AVAILABLE RECORDS START

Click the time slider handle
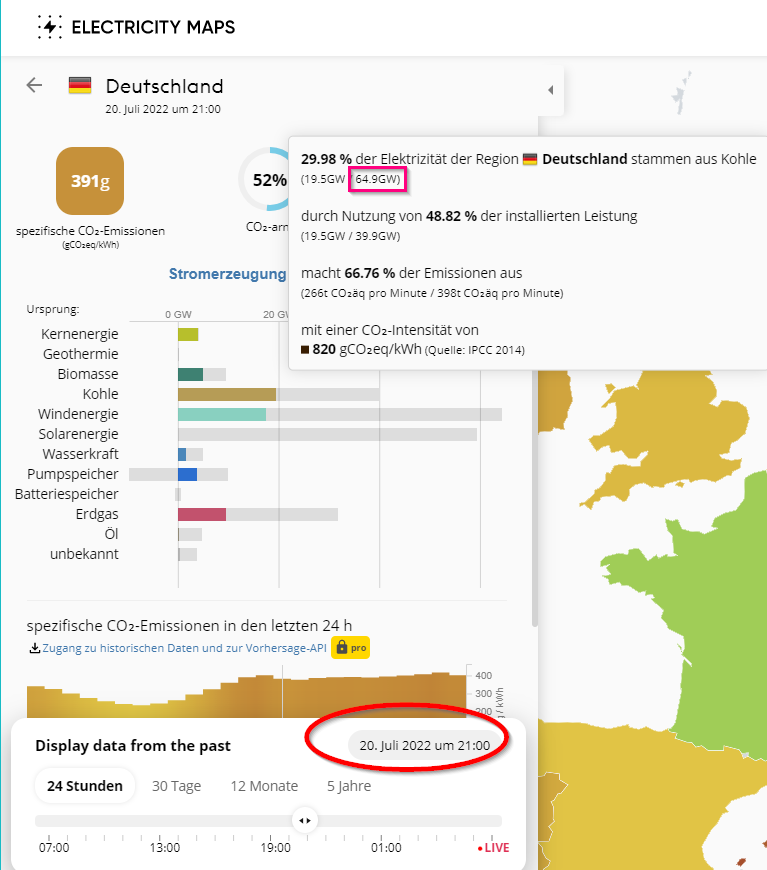The height and width of the screenshot is (870, 767). point(304,821)
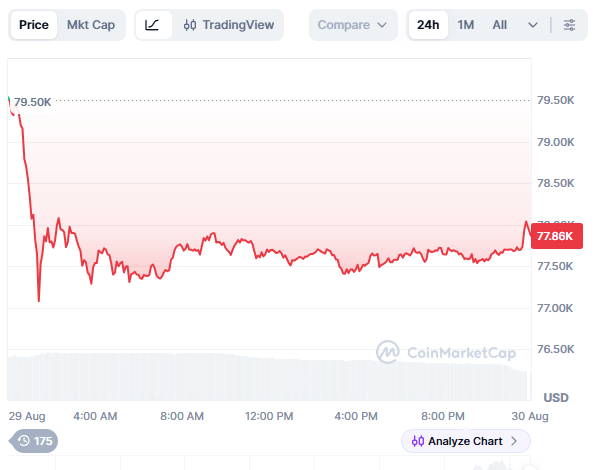Select the All time range tab
The height and width of the screenshot is (470, 596).
499,25
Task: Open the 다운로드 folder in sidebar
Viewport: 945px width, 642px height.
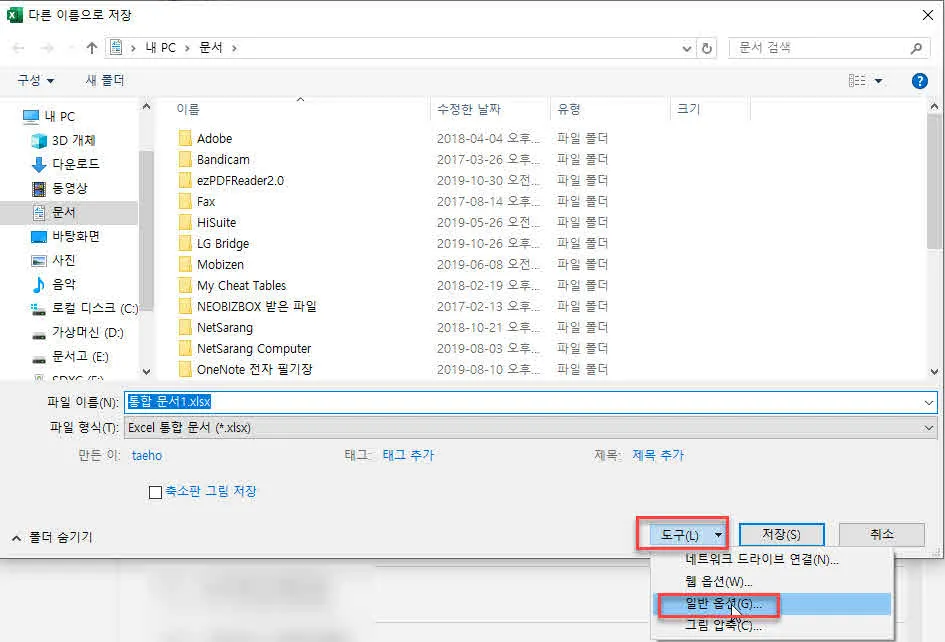Action: point(75,164)
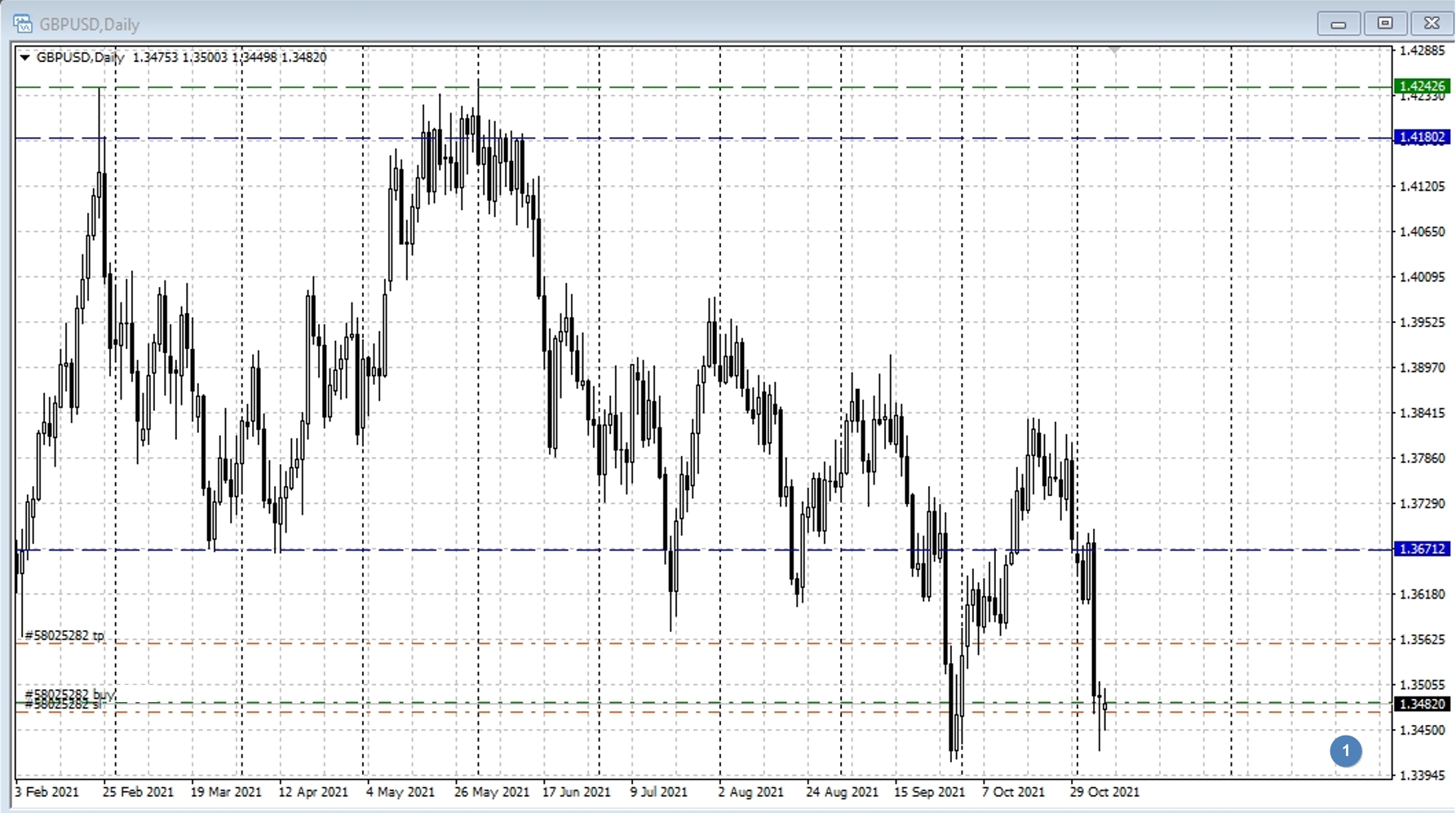Click the 1.33945 value on price axis
This screenshot has width=1456, height=813.
pos(1422,775)
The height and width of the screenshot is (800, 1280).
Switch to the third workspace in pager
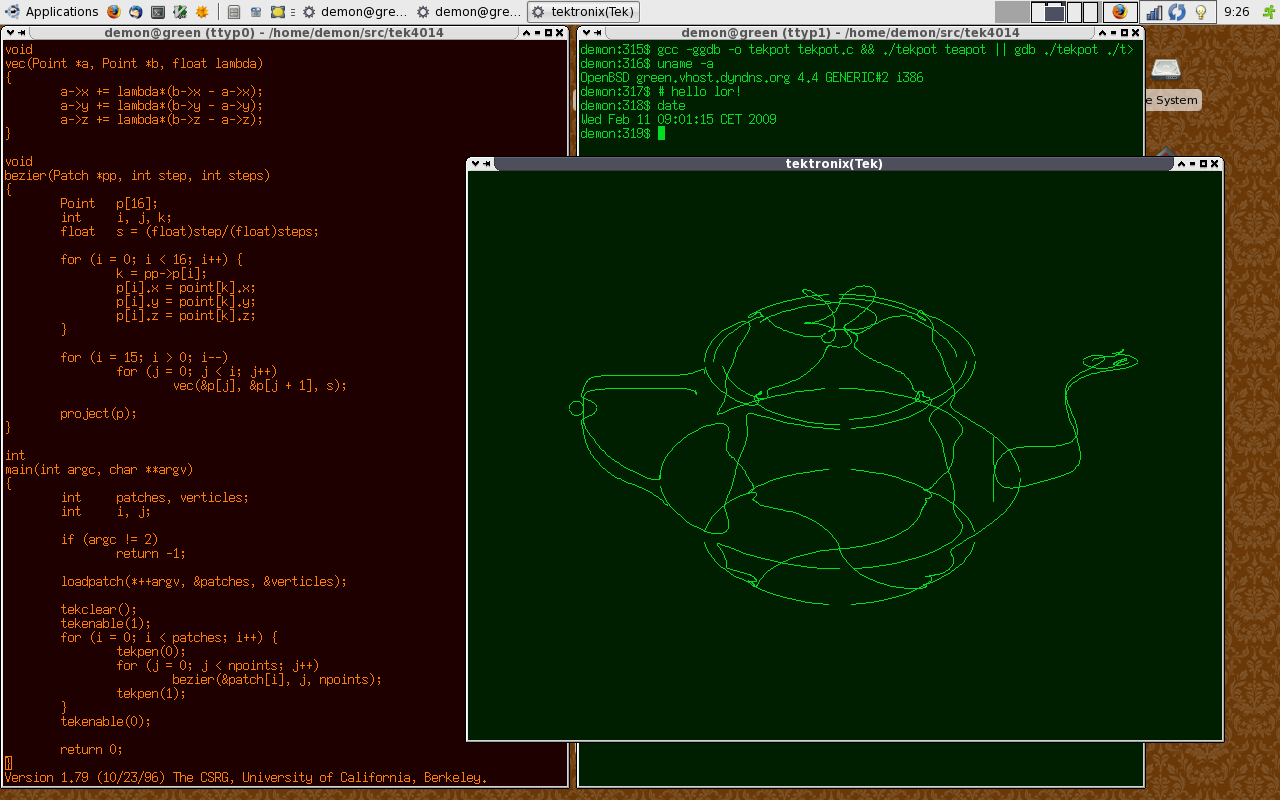click(1075, 12)
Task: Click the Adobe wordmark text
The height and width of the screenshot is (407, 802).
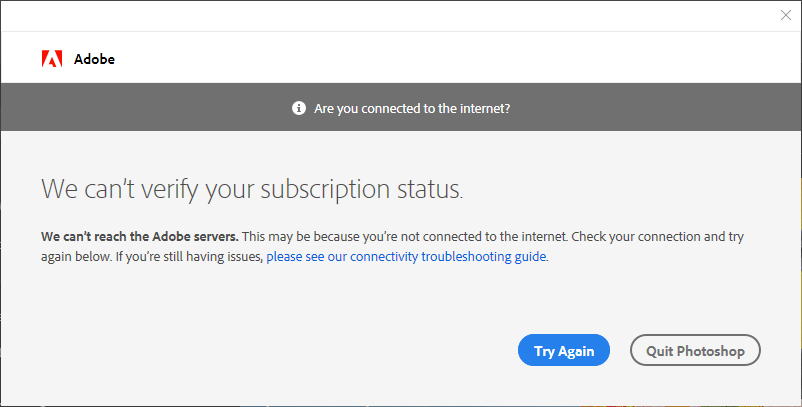Action: [x=94, y=59]
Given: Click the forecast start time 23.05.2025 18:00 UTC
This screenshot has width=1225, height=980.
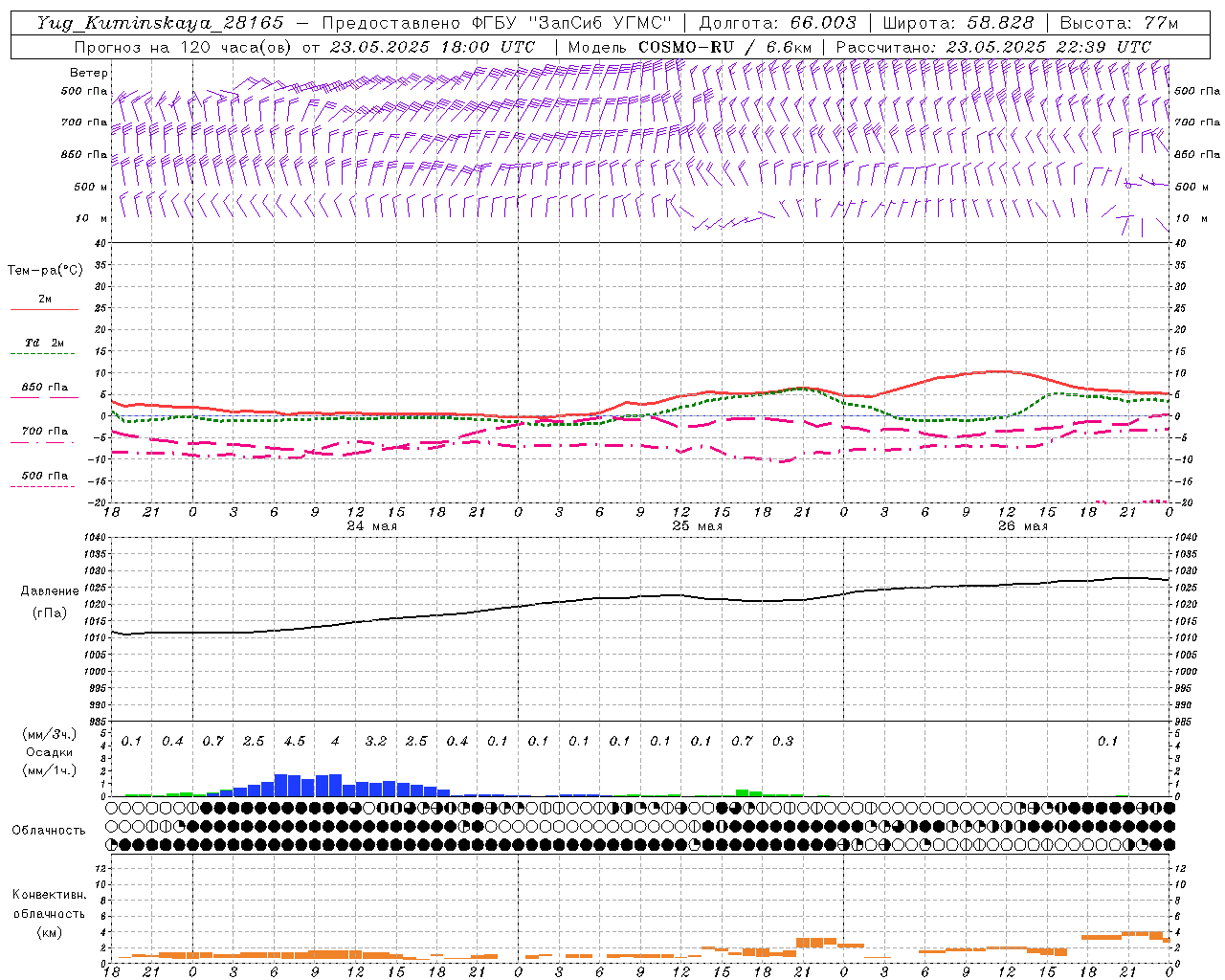Looking at the screenshot, I should click(432, 47).
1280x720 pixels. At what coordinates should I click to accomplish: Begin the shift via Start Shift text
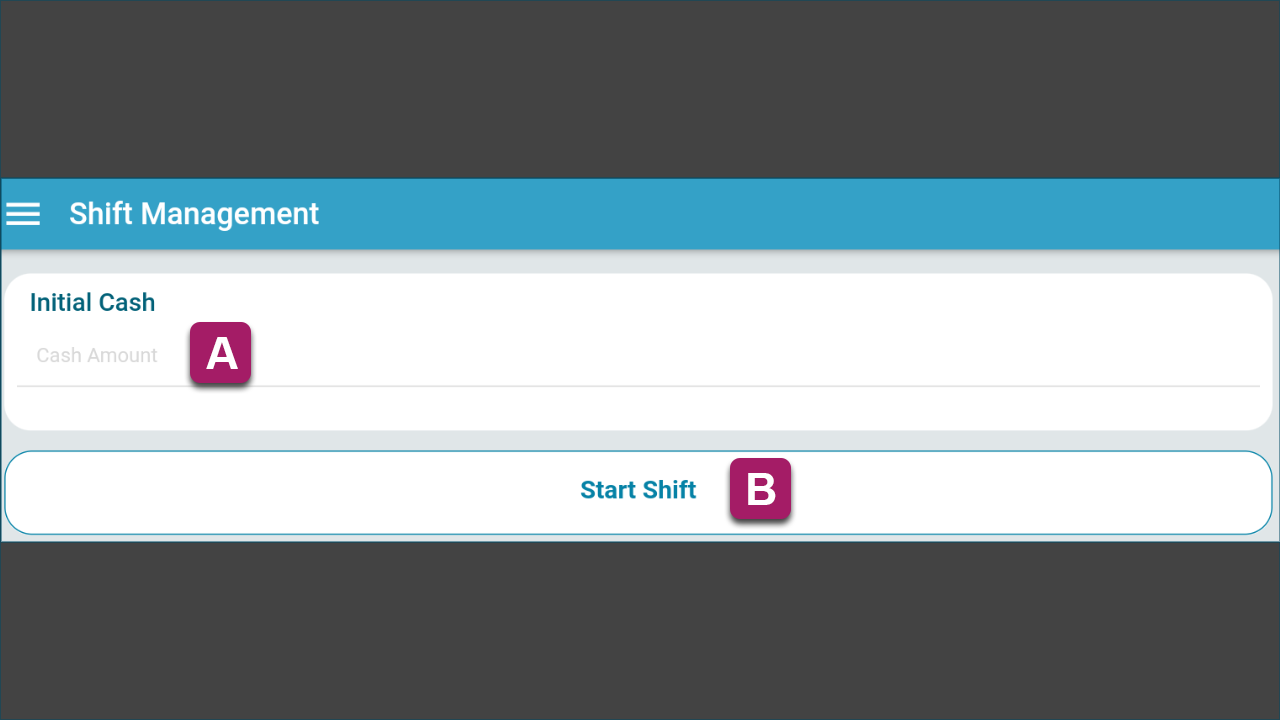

AVAILABLE RECORDS END

Count the lines in the records that include the word "Task". Report the total alone.

2